יום ראשון, 25 ביולי 2010

Take Control Of Your Weight


Many of us are experiencing the cycle of gaining and losing weight. Usually, our tendency is to blame the circumstances. Some of the excuses may be: “this is my body type”, “in my age it's very difficult”, “my schedule is very demanding” etc. However, we all have the ability to understand and to control the fluctuations in gaining and losing weight. With determination, patience and discipline we can control our weight. That will happen when we learn to choose food according to its full nutritional value.
Not all calories are alike. A fat calorie is not the same as calorie from protein or carbohydrate, either in the number of calories or in the way it is metabolized by the body. Fat has over twice as many calories as either protein or carbohydrate. In addition, the body easily converts dietary fat calories into fat. One hundred fat calories can be stored as body fat by expending only 2.5 calories, whereas the body must spend twenty-three calories - almost ten times as much - to convert one hundred calories of dietary protein or carbohydrate into body fat.
Only about 1 percent of dietary protein and carbohydrate end up as body fat, because the body would rather use them up right away than waste energy to store them. So, by keeping fat consumption low, the body would consume fewer calories, and also those calories would be less likely to be converted into body fat.
The body only needs about 4 to 6 percent of calories as fat to synthesize the essential fatty acids. Hence, a diet with 10 percent fat can provide more than enough fat without getting more than the body needs. It is the excessive amounts of fat and cholesterol in the diet that lead to excess weight, heart disease, and other illnesses.
The fat cells grow larger when one keeps overeating. The cells begin forming new fat cells and then the person gains weight. The size of the fat cells may decrease when restricting food intake for a while, but the number does not. That explains why it becomes harder to lose weight each time one goes through a diet cycle (losing weight and regaining it). When a person first loses weight by restricting the amount of food he eats, he loses both muscle and fat tissue. But when he gains weight back, he regains proportionately more fat than he lost.
Because of homeostasis, (the body's tendency for equilibrium) the body tries to maintain its weight even when the person goes on a calorie–restricted diet. As the body starts loosing weight, it tries to compensate on the supply side by increasing the appetite to make the person eat more calories and on the demand side by causing the metabolic rate to drop. When the metabolic rate is lowered, calories are burnt more slowly. Because of this, even when the person stays on a calorie – restricted diet, he may stop losing weight. Eventually, even if the person eats less the weight stays the same. Worse still, since repeated dieting leads to greater and greater lowering of the metabolic rate, when a person gets tired of feeling hungry and goes off the diet, he may gain back even more than he lost- even if he will eat the same amount of food as he did before starting the diet.
Being overweight is primarily due to how much fat the person eats. Most of the fat comes from animals. Foods from animals are very high in fat, cholesterol, and in saturated fat, very low in complex carbohydrate, and very low in fiber.
When the diet includes low fat, high fiber, complex carbohydrate, whole grains and vegetables something new happens. The metabolism stays the same or even increases, so the person burns off calories more quickly. The energy level increases. The person can eat the same amount of food or even more, yet consume fewer calories. In addition to having an increased metabolic rate, the person might feel full before consuming too many calories. This diet is high on fiber, which slows down the absorption of food, so the feeling of fullness stays longer than when eating small portions on a calorie restricted diet. And since these foods are high both in fiber and in complex carbohydrates, the blood sugar level remains more stable, helping to give a greater sense of equanimity and well – being.
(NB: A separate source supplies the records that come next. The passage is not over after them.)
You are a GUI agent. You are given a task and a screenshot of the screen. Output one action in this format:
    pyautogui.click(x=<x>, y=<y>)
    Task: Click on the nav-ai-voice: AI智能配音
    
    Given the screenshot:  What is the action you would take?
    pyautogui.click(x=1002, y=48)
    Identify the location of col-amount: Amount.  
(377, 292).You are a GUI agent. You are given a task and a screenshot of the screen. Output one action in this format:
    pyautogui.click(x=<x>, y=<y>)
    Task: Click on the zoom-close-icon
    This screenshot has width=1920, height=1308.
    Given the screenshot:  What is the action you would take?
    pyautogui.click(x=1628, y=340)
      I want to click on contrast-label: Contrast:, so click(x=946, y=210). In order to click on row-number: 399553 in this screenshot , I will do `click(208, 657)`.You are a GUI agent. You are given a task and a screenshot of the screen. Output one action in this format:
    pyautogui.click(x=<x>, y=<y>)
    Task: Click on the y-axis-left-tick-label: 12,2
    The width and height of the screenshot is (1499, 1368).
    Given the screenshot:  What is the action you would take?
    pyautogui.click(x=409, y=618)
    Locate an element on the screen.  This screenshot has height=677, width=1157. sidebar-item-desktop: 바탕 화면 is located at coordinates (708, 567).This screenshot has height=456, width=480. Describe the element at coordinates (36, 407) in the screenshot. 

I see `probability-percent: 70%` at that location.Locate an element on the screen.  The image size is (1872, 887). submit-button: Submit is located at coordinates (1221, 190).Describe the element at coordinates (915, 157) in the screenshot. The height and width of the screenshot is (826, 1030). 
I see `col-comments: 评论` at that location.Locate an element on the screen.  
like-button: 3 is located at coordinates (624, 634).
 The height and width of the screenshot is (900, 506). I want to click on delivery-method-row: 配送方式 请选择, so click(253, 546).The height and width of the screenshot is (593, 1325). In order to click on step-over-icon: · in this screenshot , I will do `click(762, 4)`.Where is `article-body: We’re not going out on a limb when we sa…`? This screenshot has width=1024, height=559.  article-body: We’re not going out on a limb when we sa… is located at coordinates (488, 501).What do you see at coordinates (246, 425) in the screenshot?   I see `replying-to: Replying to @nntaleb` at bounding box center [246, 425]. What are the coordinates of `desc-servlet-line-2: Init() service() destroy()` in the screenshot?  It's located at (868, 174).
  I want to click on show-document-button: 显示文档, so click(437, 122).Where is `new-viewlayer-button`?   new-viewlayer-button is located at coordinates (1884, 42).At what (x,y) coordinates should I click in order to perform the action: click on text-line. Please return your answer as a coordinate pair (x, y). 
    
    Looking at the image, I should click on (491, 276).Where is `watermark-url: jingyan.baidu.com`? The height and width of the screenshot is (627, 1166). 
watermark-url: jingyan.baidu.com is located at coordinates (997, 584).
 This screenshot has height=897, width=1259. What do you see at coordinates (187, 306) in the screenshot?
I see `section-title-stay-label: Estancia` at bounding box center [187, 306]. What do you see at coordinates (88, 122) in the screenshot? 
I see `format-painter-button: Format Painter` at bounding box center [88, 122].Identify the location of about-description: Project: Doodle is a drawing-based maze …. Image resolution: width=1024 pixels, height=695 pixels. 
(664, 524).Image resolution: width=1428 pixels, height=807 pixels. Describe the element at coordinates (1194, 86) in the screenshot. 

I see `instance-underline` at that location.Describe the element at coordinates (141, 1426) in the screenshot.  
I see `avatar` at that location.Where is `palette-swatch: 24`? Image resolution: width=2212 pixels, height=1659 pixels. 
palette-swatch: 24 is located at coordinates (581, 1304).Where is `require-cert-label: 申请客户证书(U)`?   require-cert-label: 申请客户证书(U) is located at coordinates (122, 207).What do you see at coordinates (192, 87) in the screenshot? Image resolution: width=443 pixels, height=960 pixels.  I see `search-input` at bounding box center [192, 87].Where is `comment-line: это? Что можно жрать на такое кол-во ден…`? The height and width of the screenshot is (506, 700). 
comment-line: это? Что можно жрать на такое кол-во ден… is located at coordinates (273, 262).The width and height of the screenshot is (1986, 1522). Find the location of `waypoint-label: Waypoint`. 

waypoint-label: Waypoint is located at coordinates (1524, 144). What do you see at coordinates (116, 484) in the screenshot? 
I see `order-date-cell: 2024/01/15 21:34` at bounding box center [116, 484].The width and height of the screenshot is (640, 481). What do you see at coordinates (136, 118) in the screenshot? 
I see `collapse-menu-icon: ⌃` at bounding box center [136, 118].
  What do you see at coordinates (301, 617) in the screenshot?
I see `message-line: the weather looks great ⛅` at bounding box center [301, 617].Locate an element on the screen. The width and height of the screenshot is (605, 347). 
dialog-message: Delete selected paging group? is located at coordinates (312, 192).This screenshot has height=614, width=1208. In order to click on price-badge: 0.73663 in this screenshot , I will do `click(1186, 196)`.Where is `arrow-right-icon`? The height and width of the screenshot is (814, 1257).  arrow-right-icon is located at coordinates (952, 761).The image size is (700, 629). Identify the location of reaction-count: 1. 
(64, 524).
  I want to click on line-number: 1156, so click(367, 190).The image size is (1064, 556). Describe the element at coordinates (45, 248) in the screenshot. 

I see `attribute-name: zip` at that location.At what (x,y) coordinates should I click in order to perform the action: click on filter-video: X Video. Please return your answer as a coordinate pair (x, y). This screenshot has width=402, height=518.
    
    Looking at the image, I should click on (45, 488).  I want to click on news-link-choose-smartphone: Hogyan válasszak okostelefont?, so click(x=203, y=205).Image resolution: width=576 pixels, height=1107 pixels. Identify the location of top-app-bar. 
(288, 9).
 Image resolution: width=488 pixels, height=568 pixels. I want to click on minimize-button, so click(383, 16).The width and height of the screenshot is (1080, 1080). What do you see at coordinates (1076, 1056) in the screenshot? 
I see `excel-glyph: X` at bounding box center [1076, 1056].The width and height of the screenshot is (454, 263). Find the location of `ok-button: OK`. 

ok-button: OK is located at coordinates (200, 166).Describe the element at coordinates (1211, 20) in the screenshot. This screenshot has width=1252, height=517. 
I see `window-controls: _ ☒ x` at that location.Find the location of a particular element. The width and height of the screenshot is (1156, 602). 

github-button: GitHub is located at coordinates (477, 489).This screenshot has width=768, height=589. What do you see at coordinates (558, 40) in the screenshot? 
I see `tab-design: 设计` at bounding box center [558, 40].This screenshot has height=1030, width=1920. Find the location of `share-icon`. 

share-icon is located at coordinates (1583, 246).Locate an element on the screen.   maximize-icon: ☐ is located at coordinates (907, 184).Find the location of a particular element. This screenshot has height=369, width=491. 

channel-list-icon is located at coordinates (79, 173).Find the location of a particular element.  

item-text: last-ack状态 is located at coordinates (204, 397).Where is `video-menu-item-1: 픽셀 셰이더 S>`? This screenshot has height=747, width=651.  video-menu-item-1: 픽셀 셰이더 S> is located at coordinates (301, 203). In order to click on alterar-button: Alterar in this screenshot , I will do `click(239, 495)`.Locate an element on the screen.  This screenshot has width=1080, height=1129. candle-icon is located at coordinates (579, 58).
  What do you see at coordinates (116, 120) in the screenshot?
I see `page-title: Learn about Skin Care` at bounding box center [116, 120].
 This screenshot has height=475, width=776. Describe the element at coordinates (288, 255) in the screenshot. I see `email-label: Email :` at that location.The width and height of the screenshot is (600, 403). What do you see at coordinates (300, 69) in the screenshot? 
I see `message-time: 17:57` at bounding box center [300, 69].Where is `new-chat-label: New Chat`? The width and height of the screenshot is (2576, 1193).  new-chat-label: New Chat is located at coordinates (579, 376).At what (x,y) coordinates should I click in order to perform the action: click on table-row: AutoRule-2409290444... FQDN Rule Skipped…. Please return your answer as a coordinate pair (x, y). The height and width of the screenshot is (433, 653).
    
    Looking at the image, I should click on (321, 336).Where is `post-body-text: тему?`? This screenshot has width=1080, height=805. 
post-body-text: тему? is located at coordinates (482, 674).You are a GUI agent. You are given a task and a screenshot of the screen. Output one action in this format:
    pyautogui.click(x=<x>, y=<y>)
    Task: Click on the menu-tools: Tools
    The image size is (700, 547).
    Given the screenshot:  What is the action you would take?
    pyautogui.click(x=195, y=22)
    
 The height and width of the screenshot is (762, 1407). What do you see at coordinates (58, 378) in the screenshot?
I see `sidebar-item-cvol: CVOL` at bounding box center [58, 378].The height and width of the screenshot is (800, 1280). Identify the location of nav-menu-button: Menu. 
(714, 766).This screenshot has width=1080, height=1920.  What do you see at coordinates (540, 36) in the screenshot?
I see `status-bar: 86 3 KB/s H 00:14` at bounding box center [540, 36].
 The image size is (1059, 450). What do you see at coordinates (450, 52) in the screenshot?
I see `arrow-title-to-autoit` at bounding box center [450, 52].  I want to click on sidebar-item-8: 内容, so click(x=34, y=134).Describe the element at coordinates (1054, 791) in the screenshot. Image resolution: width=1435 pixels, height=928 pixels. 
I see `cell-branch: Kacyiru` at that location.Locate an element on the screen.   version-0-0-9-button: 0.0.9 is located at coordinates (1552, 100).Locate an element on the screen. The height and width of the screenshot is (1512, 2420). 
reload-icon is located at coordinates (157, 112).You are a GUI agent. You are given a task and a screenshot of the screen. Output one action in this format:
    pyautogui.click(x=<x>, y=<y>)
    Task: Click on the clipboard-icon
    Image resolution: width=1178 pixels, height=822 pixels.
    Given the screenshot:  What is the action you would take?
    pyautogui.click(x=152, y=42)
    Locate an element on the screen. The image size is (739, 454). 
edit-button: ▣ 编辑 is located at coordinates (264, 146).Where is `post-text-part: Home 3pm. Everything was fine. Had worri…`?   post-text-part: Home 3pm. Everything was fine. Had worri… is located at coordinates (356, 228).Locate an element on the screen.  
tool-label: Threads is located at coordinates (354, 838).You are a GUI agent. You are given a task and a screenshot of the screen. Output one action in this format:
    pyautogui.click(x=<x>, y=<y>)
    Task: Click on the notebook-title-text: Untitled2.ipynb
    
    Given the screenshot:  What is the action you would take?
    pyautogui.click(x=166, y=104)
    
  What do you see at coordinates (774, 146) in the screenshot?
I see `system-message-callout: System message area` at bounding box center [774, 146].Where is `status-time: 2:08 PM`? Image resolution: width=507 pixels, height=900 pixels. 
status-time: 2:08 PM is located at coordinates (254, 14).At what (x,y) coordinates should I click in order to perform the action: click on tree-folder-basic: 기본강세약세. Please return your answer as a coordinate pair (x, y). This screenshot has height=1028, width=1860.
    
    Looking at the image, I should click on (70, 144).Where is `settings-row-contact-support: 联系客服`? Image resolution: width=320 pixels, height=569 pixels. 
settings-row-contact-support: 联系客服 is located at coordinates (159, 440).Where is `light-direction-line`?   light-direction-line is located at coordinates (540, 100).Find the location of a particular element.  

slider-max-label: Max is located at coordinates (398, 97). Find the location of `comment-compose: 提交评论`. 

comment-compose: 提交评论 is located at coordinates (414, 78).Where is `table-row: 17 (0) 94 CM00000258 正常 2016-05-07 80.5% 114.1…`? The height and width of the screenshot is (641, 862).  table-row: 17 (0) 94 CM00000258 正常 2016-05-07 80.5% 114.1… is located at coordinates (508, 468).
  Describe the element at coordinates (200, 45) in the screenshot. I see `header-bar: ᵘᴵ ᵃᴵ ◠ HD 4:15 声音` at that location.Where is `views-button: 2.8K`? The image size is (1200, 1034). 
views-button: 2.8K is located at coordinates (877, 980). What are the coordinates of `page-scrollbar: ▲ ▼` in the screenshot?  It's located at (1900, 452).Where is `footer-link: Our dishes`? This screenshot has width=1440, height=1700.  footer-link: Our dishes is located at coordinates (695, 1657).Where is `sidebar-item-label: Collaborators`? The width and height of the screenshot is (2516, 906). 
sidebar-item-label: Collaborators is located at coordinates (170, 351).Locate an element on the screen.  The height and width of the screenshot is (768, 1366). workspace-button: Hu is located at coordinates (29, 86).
Complex carbohydrates are starches in their natural unrefined form, such as potatoes, brown rice, whole wheat bread, vegetables and so on are low in calories, high in fiber, and they are bulky, so the person fills up before eating too much. Also they send a biochemical signal to the brain that the person had enough to eat. When you eat fat on the other hand, it is very easy to consume too many calories before you feel full.